**INSTRUCTIONS FOR THE TASK**. Pictures stay out of the copy. Repeat exactly the lines from the first entry below through the line that contains "Бахрушинский музей онлайн (333, 2527)", and nothing beyond.

**PROVIDED INFORMATION**.
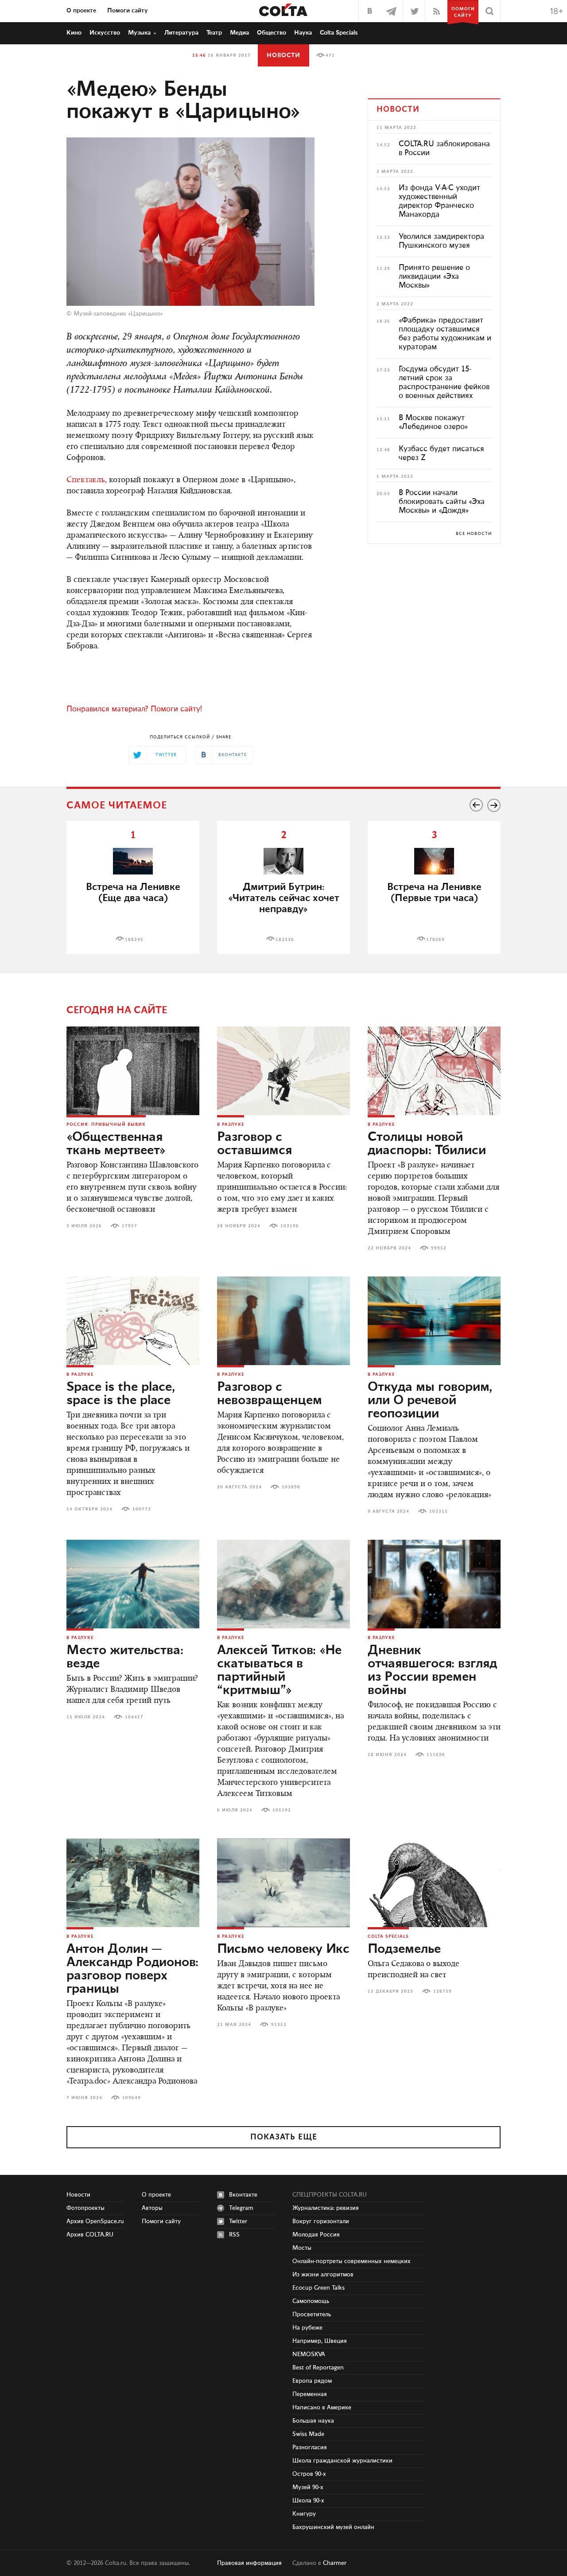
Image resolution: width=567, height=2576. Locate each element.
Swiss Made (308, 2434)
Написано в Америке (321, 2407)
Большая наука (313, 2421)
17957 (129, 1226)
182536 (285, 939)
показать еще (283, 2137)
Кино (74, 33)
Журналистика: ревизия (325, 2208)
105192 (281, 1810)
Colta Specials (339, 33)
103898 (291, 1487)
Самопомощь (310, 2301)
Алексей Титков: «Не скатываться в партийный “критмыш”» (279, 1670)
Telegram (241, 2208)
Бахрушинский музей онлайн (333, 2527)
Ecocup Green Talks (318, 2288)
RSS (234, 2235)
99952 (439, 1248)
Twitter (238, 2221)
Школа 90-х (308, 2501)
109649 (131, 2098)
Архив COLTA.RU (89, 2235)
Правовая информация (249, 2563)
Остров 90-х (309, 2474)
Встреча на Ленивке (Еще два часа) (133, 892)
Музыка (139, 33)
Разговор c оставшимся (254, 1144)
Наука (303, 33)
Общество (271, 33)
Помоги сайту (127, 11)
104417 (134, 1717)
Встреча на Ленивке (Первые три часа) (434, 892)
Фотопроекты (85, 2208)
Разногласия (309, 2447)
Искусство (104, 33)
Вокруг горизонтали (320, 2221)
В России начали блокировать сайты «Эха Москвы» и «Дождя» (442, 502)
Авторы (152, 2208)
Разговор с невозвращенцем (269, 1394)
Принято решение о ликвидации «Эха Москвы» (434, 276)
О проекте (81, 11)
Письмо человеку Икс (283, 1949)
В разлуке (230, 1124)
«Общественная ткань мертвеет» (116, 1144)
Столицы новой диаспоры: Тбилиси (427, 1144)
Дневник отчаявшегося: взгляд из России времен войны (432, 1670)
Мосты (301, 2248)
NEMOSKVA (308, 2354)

**ANSWER TO THE EXERCISE**.
Image resolution: width=567, height=2576. Locate each element.
Swiss Made (308, 2434)
Написано в Америке (321, 2407)
Большая наука (313, 2421)
17957 (129, 1226)
182536 (285, 939)
показать еще (283, 2137)
Кино (74, 33)
Журналистика: ревизия (325, 2208)
105192 (281, 1810)
Colta Specials (339, 33)
103898 (291, 1487)
Самопомощь (310, 2301)
Алексей Титков: «Не скатываться в партийный “критмыш”» (279, 1670)
Telegram (241, 2208)
Бахрушинский музей онлайн (333, 2527)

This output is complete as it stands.